Following the tragic death of 49-year-old mineworker Allan Houston at BHP Coal’s Saraji mine on 31st December 2018 in Central Queensland, the Construction, Forestry, Maritime, Mining and Energy Union (CFMEU) has called on BHP to trigger a safety ‘reset’ across all of BHP’s regional coal mines.
BHP confirmed that an incident occurred at approximately 10pm where the dozer Mr Houston was operating rolled from an elevated position.
Directly following the incident, the site Emergency Response Team was activated, and appropriate authorities were engaged.
In their response, BHP Billiton Mitsubishi Alliance said that the welfare of the family of the deceased and the safety of their workers remain their highest priorities.
However, on Friday 4 January, CFMEU Mining and Energy Queensland President, Stephen Smyth said the Union is concerned that safety incidents on BHP mines are not leading to an adequate review of operating procedures, neither at the site of the incident nor across BHP’s network of mines.

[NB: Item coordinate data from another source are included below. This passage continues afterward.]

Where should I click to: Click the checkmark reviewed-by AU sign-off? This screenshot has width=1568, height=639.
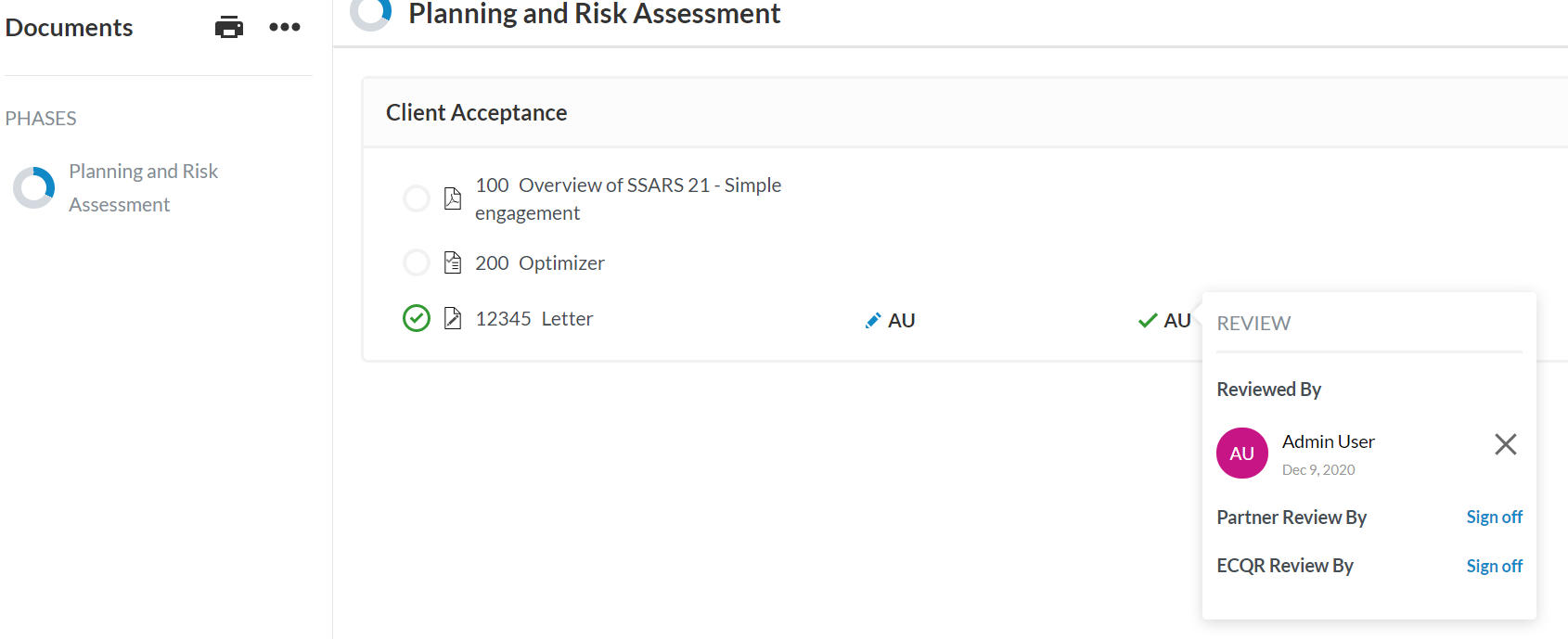pyautogui.click(x=1165, y=321)
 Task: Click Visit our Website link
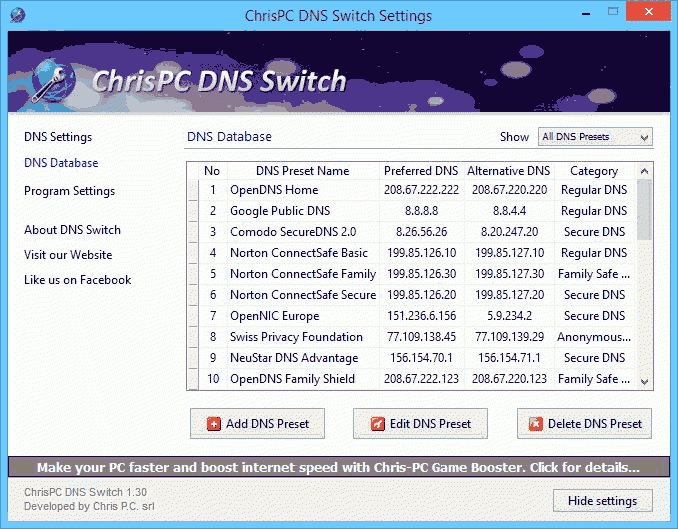coord(68,255)
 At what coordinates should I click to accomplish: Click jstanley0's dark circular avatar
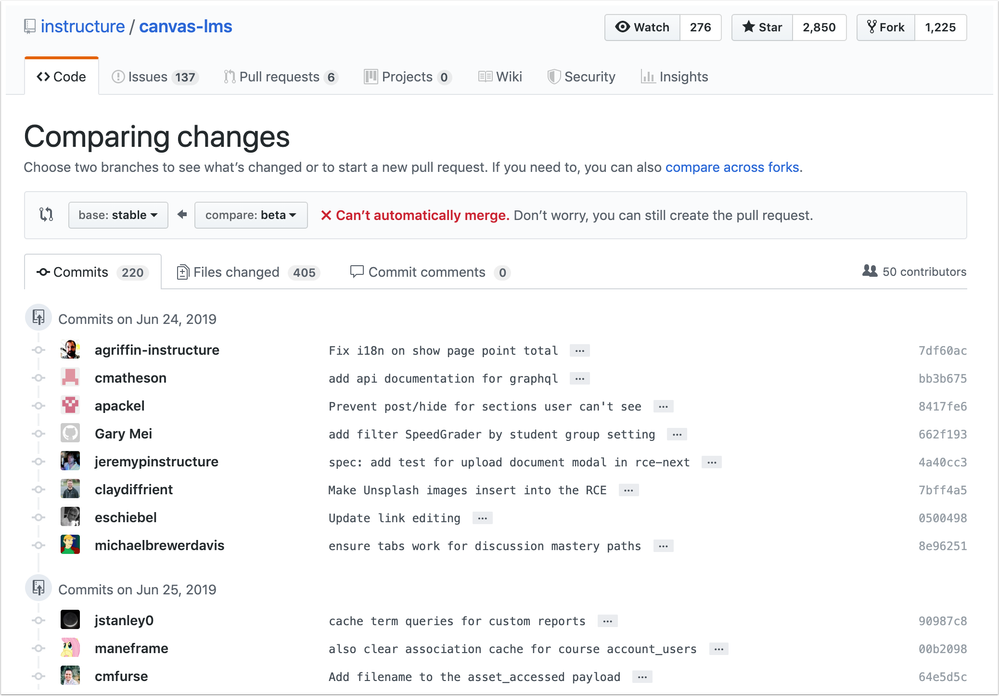tap(70, 621)
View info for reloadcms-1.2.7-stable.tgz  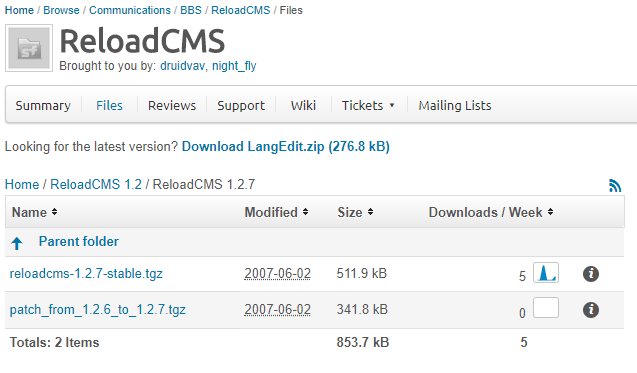[x=591, y=274]
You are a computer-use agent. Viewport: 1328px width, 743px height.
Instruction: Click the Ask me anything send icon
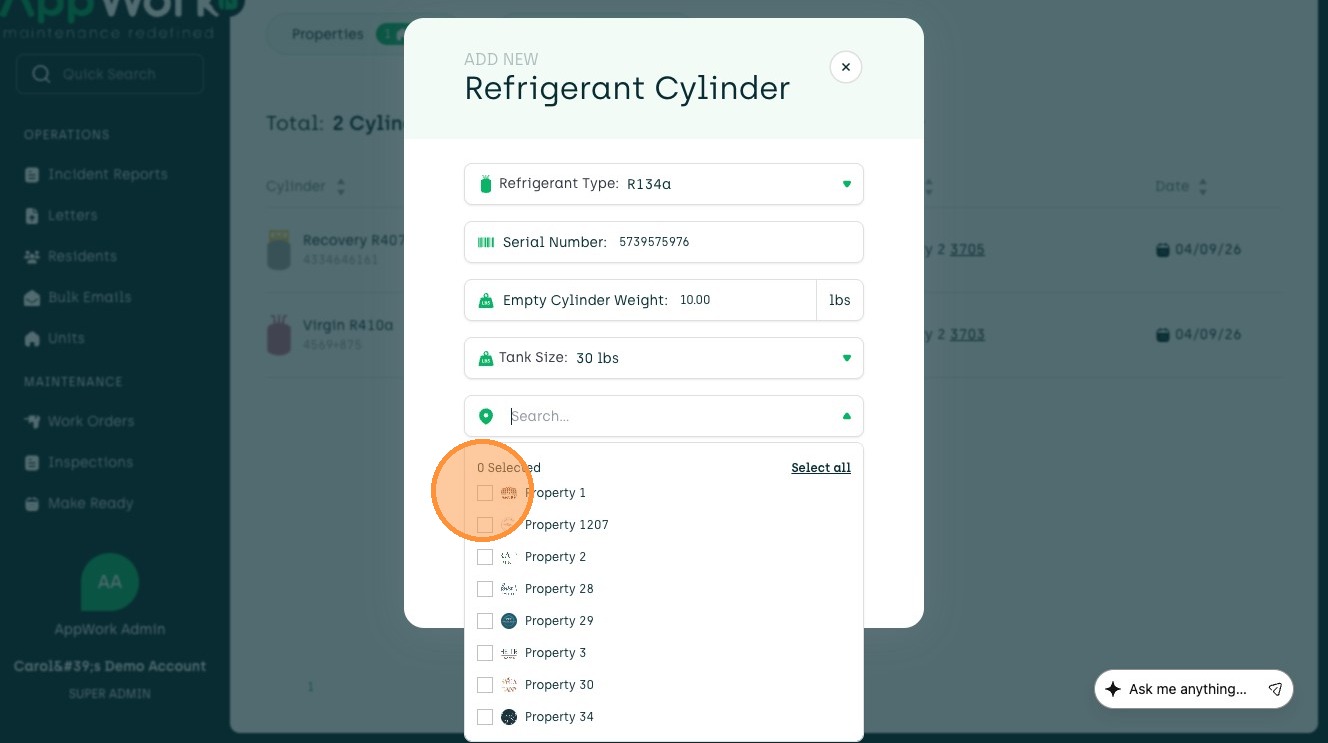click(x=1275, y=689)
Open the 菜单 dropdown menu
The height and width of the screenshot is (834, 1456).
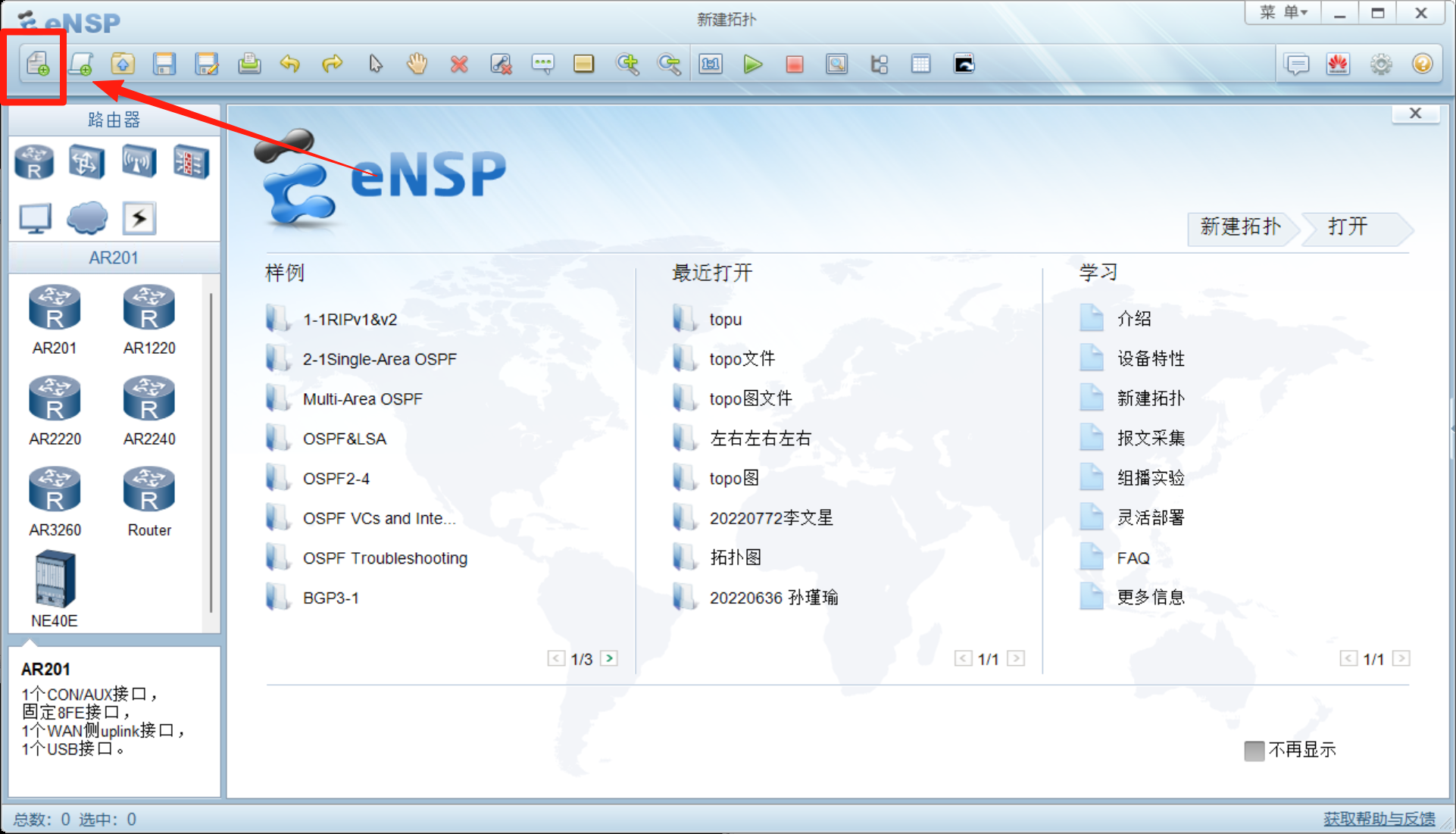(x=1283, y=13)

“BHP has thousands of lives in its hands every day across its Central Queensland coal mines,” said Mr Smyth.
“We are aware that Allan’s death has followed a number of near misses. In the wake of this week’s shocking fatality, workers are looking for greater reassurance that the company’s rhetoric about safety is being matched by action,” he added.

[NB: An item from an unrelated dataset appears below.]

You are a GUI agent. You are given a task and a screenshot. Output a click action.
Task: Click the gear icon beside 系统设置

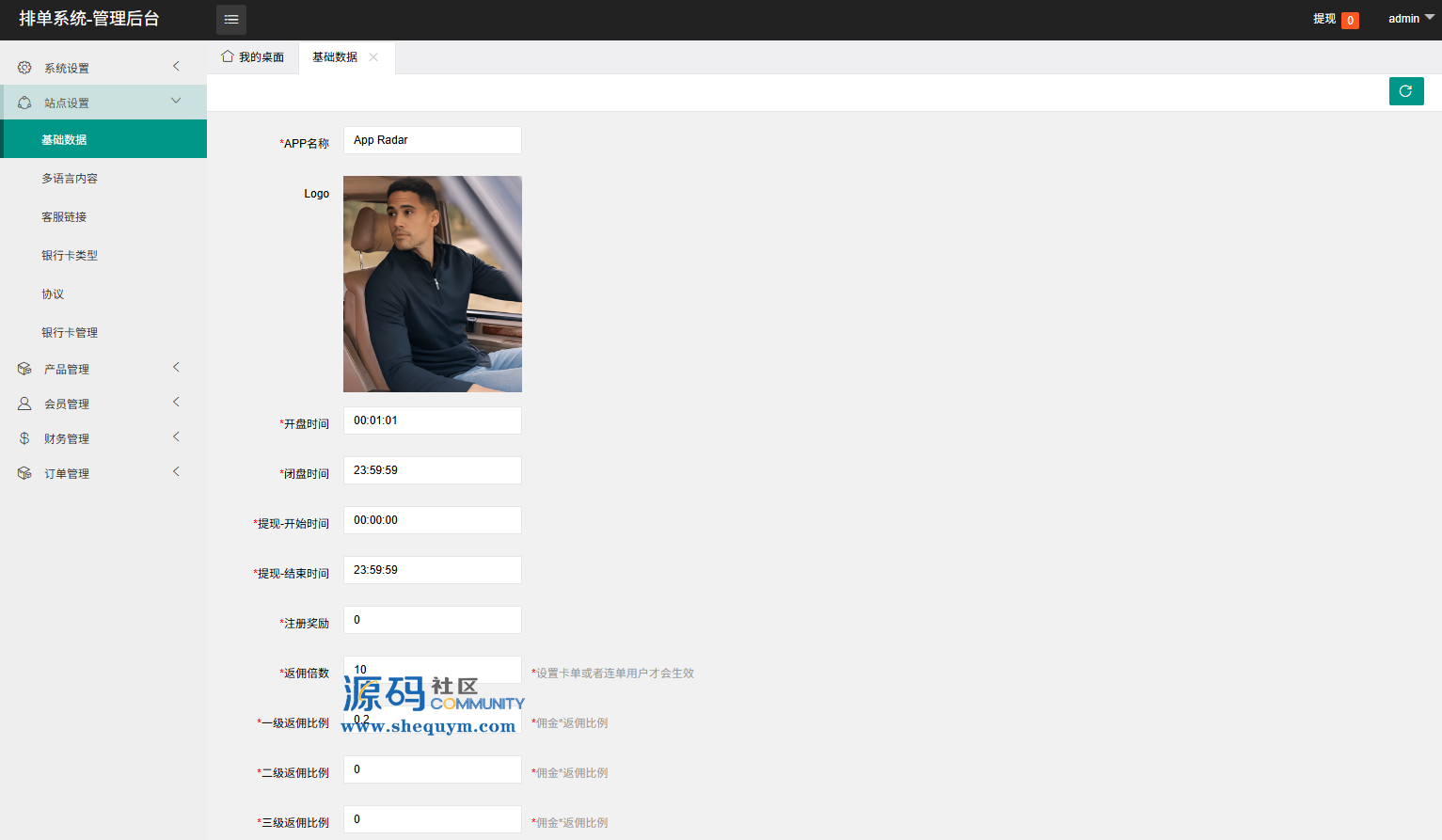(24, 68)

Some of the vehicle rollovers at BHP mine sites over the past year, similar in nature to the incident that caused Mr Houston’s death, include a similar incident which occurred approximately 12 months beforehand at Peak Downs and two other vehicle rollovers at Saraji in the three months prior.

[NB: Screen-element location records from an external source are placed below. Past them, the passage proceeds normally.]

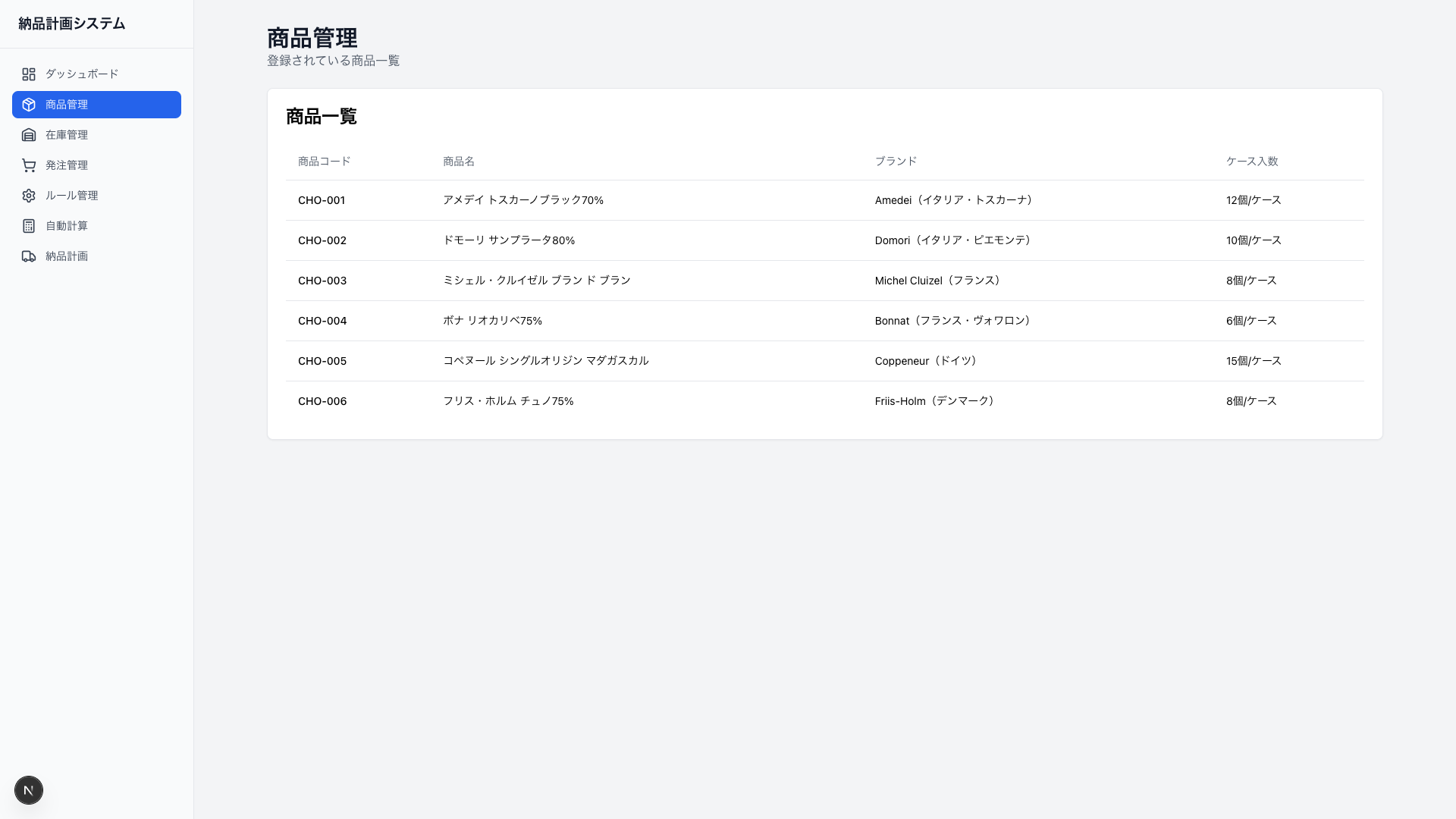Screen dimensions: 1456x819
Task: Click the package box icon for 商品管理
Action: point(29,105)
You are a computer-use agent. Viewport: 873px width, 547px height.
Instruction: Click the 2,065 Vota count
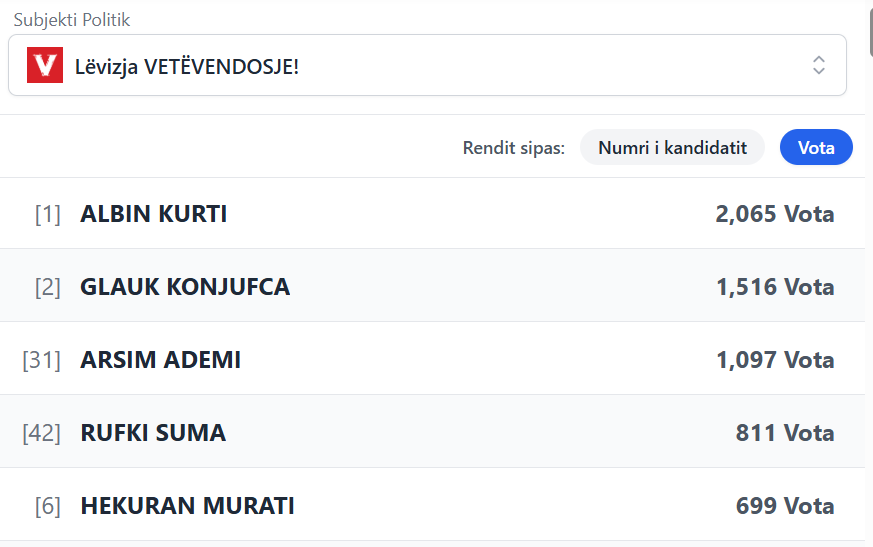click(x=775, y=214)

The CFMEU has stated they are seeking more information from BHP regarding emergency response capability, access and egress into work areas and a review of dozer operations.
“This is an opportunity to review and reset the whole safety culture on BHP sites. That includes not only the way we work but the treatment of workers who raise safety issues and make compensation claims,” said Mr Smyth.
The Queensland Mines Inspectorate is also investigating the incident at Saraji and will soon issue a Safety Notice to all Queensland coal mines to help reduce the risk of similar incidents occurring in the future.
As of writing, operations at Saraji have now returned to normal.